Atom% 15N excess values of NO3− (atom% 15NNO3−) and bulk soil (atom% 15Nsoil) were calculated by subtracting the atom% 15N of the non-labeled reference treatments
15 N mass balance
The mass of 15N recovered (g m− 2) in each N pool was calculated as:
Mass 15N = (Xsample * Ncontent * Mass)
where Xsample is the 15N fraction in the sample calculated as suggested by Providoli et al. (2005):
Xsample = (Fsample – Freference) / (Ftracer – Freference)

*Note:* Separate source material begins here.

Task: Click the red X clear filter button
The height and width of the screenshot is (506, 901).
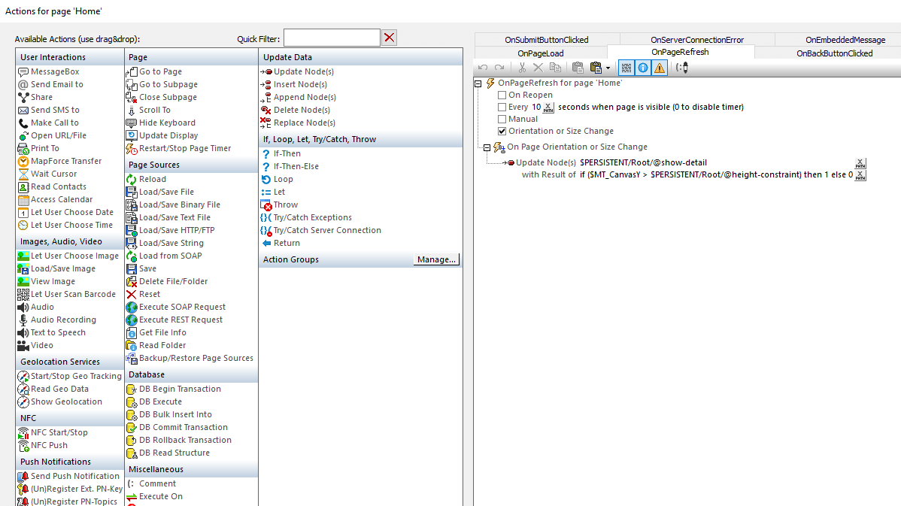Action: (x=389, y=38)
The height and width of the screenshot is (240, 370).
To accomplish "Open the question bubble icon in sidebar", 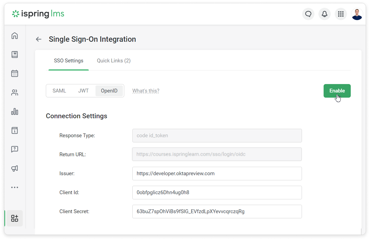I will pyautogui.click(x=15, y=149).
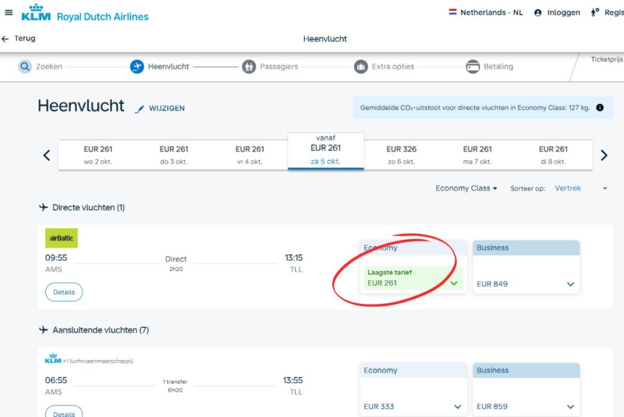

Here, Fsample is the fractional abundance of 15N in the samples (15N/(15N + 14N)). Freference is the fractional abundance of 15N in the reference treatments. Ftracer is the fractional abundance of applied tracer (0.9998, i.e. 99.98 atom%). Ncontent is the concentration of N in plant material, bulk soil and KCl-extractable NO3− (g g− 1), respectively. Mass is the total plant biomass and soil per unit area of basin. The 15N recovered (%) was expressed relative to the amount of 15N applied (0.1g 15N m− 2 basin or planting row). The recovery of 15N in the soil residual N was defined as the recovery of 15N in the bulk soil minus the 15N recovery in the KCl-NO3− pool. Note that soil residual 15N comprises the 15N in the NH4+ pool and the organic N pool.
Data analysis
Statistical analyses were performed using the package lme4 (Bates et al. 2015) of R software (R-Core-Team 2020). The effects of soil management on soil properties, biomass, grain yield and effect of soil management and N form on 15N recovery were tested by using linear mixed effect models with block as a random factor. Soil parameters at 0 to 5 cm and 5 to 20 cm were analyzed separately. Further linear mixed effect models were used to test differences between the two soil management practices and the change over time of volumetric soil moisture, ammonium and nitrate in soil, and N2O fluxes inside basins, and recovery of 15N. Soil management practice nested in block was used as random factor. Model checking was based on plotting (histograms and QQ plots) and visual inspection of residuals, fitted values and predicted random effects to assess normality and potential outliers. Also, Shapiro-Wilk test of the residuals was performed (α = 0.05). One outlier of volumetric soil moisture was removed without comprising the results of the post hoc test. KCl-NO3−, KCl-NH4+, the recovery of 15N in soil NO3−, and N2O fluxes were log transformed to fulfill model assumptions. The temporal autocorrelation between repeated measurements was assumed constant between the different treatment combinations. The parsimonious models were chosen using Akaike information criterion (AIC) and R2 values. Differences between treatments were assessed by least-squares means using the function difflsmeans of the package lmerTest (Kuznetsova et al. 2017). Spearman correlation matrix was set up to find significant correlations between variables. Bidirectional stepwise regression analysis was performed to link natural logarithm of average N2O fluxes in each plot at each sampling date with the variables that were significantly correlated with N2O production.